İKİ: Bu talepnamelerden gazetecilerin Türkiye’ye iadesi çıkmaz. Olay seçim endekslidir, iç kamuoyuna dönük bir hamledir. “Bu gazetecileri izlemeyin, yayınlarınızda atıf yapmayın, paylaşmayın” mesajıdır. Rejim, seçime en fazla 5 ay kala “ayrıkotu” istemiyor. Listede daha önce iade talebi dikkate alınmamış, reddedilmiş isimlerin olması da iç politika şovunu açığa çıkarıyor. 

ÜÇ: Gazetecilerin iade edilmeyeceğini çok iyi biliyorlar. Operasyonun bir amacı da, hedef kişilerin ve ailelerinin psikolojilerini bozma, onları işinden gücünden alıkoyma, etkisizleştirme.   

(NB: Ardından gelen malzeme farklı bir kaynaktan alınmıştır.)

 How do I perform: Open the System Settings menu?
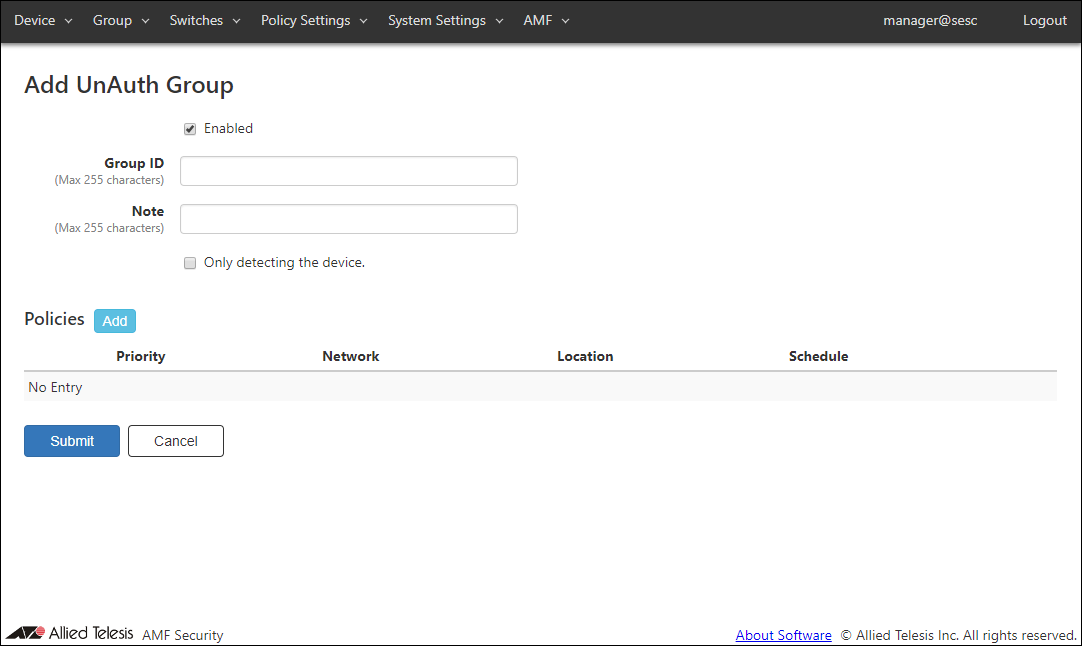445,21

DÖRT: Peki, Sözcü-Halk TV gibi mecralar, apaçık Süleyman Soylu servisi olduğu belli bu projeye neden “evet” dediler? Hele hele, patronu 5 yıla yakındır “fetö firarisi” pozisyonunda olan Sözcü, bu operasyona neden alet olur? Cevabı basit. Onlar da içinde bulundukları medya düzeninde yurt dışındaki isimleri istemiyorlar. Bağımsız gazetecilik, topyekün dibi görmüş ülke medyası ve siyaseti için “cilalarını” döken büyük risk.

BEŞ: Tabi haberin Sözcü ve Halk TV’de çıkması için listeye dikkat edilmiş, Can Dündar, İlhan Tanır, Kerim Has gibi isimler çıkarılmış. Oysa onların isimlerinin altında da “fetö firarisi” yazıyor, tıpkı Bülent Korucu, Cevheri Güven, Adem Yavuz Arslan, gibi. 

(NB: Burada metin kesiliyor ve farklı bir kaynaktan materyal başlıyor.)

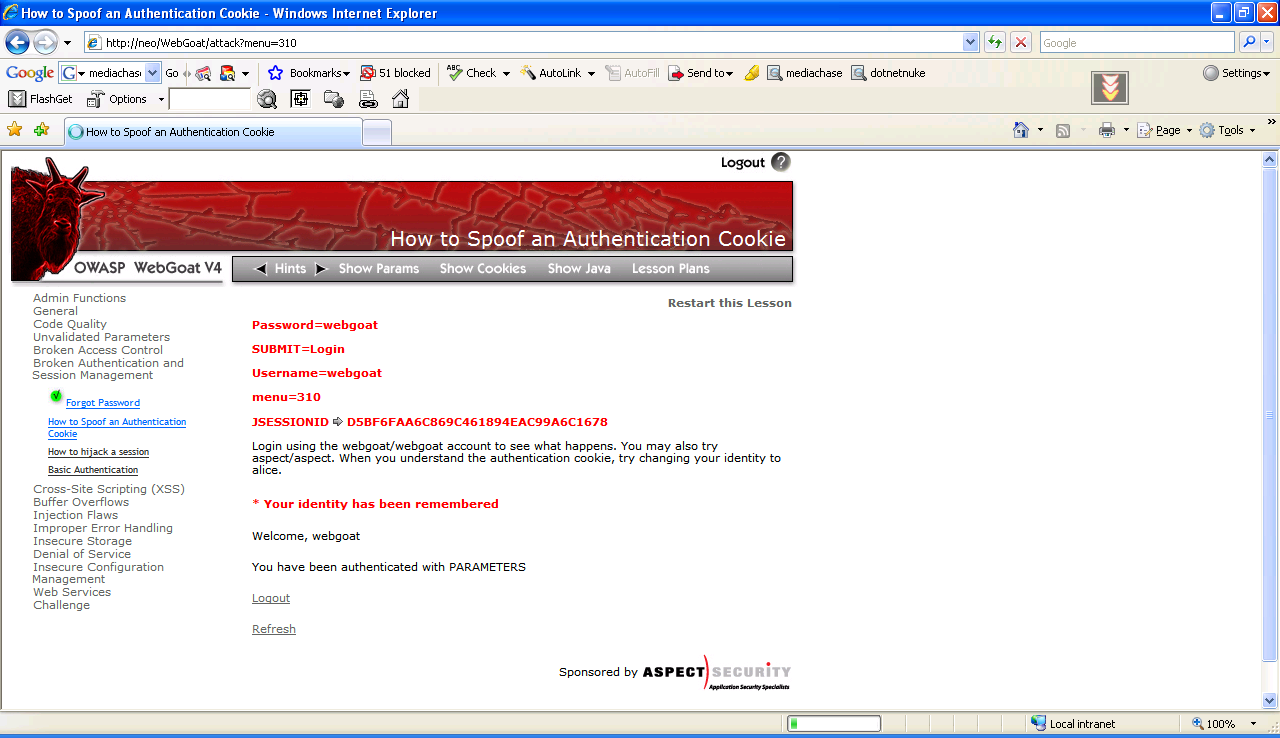Click the FlashGet toolbar button
1280x738 pixels.
click(41, 99)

ALTI: Gri listedeki yüzlerce ismin bir kenara bırakılıp sadece 26 gazetecinin cımbızlanması, (aynı örgütten aranıyor göründüğü halde) kimi aktif gazetecilerin özellikle muaf tutulması, hem “seçmece” yapıldığını hem de amacın başka olduğunu gösteriyor. Köşesine çekilmiş isimlere dokunulmamış. Listeye giren isimler itibariyle aktif gazetecilerin hedeflenmesi, konunun siyasi olduğunun, yayınların can sıktığının göstergesi.

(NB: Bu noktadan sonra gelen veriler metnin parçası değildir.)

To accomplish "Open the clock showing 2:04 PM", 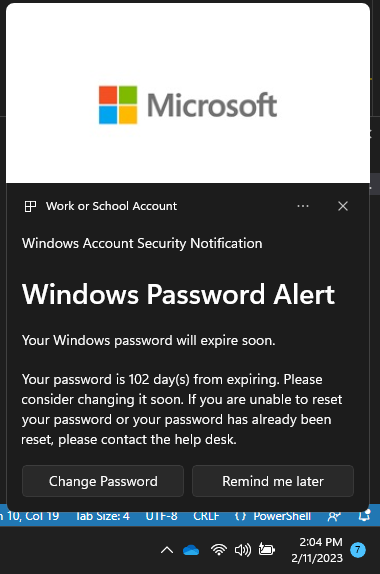I will pos(317,550).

YEDİ: Ankara, iadesini istediği gazetecilerle ilgili olarak çoğu eski, yanlış, birbirini tutmayan ve tutarsız, masa başı üretilmiş gerekçelere sığınıyor. Bu da çaresizliğinin ve sıkışmışlığının göstergesi. 

SEKİZ: Erdoğan, olası diplomatik krizlerde bu isimleri masada pazarlık unsuru olarak tutmak istiyor. İsveç’in NATO üyeliği konusunda Bülent Keneş ismini her defasında telaffuz ediyor olması da bunu gösteriyor. 

DOKUZ: Listedeki isimlerin “terörist” olmadığını herkes biliyor. Politik bir savaş bu. Ülkedeki gazeteci milleti epeydir şuurunu yitirdi. Kendi arkadaşlarından biri terörden alınınca medya mahallesi basar yaygarayı. Gelgelelim, iktidarın yayınladığı “öteki mahalle” listelerini alıp aynen kopyalayıp basmaktan çekinmez. Bu sicil bile ülke basınını geri dönüşüm tesisine yollamak için yeter, artar.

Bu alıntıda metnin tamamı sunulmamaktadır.